Discussion in 'Lens Lust' started by kgill, Aug 1, 2007.

  1. kgill


    Jul 25, 2007
    Hi Again!

    I am wondering if you might share with me, for those of you who use one, why you like your 35mm lens (on DSLR body), what you use it for primarily, and if you see a real value in having the 35mm f/1.4 AIS over a 35mm f/2.0?

    I am kind of leaning toward putting the f/1.4 AIS on my 'wish list', but am wondering if it makes sense to have that prime if I will also have a 17-35mm in my kit-- some people have said the 17-35 is better at 35mm than the prime...

    Thank you all for your help and thoughtful observations!

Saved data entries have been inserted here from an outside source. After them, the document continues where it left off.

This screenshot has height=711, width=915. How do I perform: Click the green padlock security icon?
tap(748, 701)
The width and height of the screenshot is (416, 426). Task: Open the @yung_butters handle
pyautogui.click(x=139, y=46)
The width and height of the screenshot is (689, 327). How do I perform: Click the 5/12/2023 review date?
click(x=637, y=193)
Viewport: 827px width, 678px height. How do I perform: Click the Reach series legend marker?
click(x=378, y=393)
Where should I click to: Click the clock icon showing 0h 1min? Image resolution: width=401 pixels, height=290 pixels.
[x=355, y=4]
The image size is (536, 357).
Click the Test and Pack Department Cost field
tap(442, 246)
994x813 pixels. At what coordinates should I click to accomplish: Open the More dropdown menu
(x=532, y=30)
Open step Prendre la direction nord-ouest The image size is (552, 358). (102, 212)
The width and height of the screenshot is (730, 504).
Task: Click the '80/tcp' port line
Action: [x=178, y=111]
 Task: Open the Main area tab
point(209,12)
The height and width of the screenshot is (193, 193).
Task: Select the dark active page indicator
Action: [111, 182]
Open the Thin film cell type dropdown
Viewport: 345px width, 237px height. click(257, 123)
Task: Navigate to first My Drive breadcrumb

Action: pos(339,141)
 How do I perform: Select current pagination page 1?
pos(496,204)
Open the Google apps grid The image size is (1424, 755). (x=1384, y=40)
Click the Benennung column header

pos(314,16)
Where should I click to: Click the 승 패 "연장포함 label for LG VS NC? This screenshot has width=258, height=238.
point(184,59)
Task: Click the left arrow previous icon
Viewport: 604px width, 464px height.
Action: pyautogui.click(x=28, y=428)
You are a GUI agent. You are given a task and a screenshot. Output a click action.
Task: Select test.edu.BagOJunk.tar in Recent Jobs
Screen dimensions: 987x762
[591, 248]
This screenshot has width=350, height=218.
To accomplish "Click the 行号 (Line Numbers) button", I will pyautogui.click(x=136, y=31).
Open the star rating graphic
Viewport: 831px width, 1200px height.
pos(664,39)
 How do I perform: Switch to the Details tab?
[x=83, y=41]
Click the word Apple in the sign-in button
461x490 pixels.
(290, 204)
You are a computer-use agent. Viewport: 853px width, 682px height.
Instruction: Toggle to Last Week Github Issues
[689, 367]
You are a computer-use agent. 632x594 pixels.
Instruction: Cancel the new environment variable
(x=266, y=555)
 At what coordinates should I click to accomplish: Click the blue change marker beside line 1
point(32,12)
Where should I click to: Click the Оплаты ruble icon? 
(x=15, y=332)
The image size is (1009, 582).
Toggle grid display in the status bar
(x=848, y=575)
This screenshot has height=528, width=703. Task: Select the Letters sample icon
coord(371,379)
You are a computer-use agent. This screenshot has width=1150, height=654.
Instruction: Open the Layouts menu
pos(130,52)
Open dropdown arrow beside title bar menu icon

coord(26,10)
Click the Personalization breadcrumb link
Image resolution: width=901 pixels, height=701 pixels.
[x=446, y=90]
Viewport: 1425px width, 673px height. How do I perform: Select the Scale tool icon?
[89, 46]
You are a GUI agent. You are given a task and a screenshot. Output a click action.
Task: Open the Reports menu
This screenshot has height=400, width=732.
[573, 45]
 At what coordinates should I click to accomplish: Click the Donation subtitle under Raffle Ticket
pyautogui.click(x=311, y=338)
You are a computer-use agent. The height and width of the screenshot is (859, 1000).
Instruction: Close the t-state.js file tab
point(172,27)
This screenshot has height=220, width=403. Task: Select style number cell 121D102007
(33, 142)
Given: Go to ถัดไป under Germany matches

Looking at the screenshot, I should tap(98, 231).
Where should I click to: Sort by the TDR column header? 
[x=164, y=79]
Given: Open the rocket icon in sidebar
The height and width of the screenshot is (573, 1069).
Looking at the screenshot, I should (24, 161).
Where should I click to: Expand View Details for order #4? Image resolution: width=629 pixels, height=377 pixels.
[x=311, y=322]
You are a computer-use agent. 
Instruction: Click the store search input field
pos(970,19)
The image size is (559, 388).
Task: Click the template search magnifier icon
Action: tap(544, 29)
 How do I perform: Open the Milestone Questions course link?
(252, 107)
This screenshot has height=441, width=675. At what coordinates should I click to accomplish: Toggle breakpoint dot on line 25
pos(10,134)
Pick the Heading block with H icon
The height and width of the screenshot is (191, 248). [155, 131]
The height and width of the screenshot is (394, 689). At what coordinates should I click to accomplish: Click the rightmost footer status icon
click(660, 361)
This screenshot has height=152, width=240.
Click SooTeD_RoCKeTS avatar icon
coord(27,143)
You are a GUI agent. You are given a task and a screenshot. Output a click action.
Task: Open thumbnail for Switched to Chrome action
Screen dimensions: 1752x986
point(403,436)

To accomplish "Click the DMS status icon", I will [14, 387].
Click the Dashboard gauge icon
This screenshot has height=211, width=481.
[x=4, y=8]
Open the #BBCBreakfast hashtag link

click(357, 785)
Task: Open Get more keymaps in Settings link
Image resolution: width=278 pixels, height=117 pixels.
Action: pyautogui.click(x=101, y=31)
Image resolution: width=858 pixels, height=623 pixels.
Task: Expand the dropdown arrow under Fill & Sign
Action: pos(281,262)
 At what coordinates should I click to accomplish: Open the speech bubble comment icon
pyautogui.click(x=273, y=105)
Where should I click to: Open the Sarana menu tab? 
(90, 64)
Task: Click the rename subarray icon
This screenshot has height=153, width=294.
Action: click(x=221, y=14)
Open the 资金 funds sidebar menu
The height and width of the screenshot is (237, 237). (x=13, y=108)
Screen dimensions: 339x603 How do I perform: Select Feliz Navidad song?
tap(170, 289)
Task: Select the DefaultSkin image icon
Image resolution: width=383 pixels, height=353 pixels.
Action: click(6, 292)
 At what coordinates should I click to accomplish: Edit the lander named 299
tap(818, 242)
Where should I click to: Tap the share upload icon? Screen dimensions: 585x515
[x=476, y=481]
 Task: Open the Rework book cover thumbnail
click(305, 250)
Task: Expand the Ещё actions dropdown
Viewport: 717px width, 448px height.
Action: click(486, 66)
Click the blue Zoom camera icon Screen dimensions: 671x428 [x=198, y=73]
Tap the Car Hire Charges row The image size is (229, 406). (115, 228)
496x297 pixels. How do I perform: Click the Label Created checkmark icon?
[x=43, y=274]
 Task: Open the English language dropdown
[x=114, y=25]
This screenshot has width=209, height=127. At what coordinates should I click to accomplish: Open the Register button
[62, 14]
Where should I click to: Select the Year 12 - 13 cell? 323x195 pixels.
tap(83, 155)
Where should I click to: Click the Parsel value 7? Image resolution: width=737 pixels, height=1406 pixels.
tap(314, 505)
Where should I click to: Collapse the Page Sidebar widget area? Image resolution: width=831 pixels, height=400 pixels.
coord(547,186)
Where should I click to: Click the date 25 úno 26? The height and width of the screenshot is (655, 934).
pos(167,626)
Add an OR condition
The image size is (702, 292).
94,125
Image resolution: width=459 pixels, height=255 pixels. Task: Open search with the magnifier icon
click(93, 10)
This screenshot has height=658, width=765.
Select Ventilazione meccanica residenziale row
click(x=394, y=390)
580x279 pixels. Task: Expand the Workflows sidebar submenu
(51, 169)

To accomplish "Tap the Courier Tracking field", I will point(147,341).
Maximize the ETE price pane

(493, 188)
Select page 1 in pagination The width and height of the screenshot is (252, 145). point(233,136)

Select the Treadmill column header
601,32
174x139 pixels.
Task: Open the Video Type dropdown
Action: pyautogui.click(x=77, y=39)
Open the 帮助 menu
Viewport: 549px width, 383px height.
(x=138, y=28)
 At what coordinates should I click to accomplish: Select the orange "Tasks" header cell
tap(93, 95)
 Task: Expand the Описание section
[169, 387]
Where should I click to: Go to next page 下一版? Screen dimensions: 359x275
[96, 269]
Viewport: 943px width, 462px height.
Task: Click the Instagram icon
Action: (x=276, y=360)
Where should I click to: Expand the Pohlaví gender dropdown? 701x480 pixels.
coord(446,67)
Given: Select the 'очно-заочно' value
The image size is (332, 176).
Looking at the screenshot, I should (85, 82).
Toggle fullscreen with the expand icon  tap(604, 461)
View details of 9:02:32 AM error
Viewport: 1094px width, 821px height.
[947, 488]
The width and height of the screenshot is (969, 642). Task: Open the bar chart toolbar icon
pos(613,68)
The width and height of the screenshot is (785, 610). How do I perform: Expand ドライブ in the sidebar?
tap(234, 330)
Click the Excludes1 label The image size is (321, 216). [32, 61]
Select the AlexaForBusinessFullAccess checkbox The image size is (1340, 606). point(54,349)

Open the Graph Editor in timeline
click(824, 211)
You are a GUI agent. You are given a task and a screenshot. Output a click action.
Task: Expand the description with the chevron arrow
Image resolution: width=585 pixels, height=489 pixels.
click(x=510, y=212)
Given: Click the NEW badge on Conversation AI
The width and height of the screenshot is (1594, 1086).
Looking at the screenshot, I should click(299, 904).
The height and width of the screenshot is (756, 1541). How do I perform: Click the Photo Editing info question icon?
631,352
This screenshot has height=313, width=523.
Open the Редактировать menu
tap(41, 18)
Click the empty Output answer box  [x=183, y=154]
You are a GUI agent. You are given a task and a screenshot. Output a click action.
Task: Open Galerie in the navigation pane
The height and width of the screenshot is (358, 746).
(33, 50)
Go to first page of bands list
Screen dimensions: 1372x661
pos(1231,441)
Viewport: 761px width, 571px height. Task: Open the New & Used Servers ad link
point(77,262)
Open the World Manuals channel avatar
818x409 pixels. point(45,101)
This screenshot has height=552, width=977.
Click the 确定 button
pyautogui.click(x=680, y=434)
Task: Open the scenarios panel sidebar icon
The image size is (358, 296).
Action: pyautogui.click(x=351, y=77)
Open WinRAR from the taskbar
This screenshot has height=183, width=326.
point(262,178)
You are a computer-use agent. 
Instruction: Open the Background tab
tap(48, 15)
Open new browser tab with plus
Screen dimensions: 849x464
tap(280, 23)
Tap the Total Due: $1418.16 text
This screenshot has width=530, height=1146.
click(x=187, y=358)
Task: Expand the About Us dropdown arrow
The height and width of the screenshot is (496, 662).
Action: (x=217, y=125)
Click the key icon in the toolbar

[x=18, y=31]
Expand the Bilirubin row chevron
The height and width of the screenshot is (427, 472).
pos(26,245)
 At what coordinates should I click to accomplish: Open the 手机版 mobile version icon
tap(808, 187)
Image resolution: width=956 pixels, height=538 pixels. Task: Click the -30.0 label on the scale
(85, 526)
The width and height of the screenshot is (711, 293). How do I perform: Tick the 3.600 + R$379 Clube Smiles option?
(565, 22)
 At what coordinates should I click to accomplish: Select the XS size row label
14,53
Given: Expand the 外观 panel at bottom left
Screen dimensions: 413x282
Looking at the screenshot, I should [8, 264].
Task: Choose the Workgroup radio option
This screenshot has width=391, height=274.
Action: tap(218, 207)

  2. I cannot really answer your question, since I have no experience with the f/2 version.
    I do have the Ai-S f/1.4 version and can tell you that it is an outstanding lens. The CRC close range correction is very effective. You can be very creative at f/1.4 with it (but that takes a bit of practice - certainly not a no-brainer). Then, stopped down a tad at f/2 or f/2.8 it is incredibly sharp.
    Methinks that the f/2 version is nice, but cannot compete in those areas (just a non substantiated opinion).
  3. I can reply to some of your questions as I have the 2.0. I use it primarily for everyday people, inside shots. The focal length just seems to work for me. I also have a 17-55 and 28-70, but the 35 is not far off quality wise. I also find the 35 not as intimidating to the subject (usually one of my little kids) as either of the other zooms.
  4. The humble 35/2 is so versatile that I use it as my walk-around-lens. It's lightweight and not much larger than a lens cap. Here it is, featured on my d200. It makes an unobtrusive rig that doesn't scream PHOTOGRAPHER! I think the metal hood adds a cool, retro look.


    But despite its diminutive size, this affordable lens packs quite a punch in terms of speed and image quality. Here are a few samples from my recent trip to Florida.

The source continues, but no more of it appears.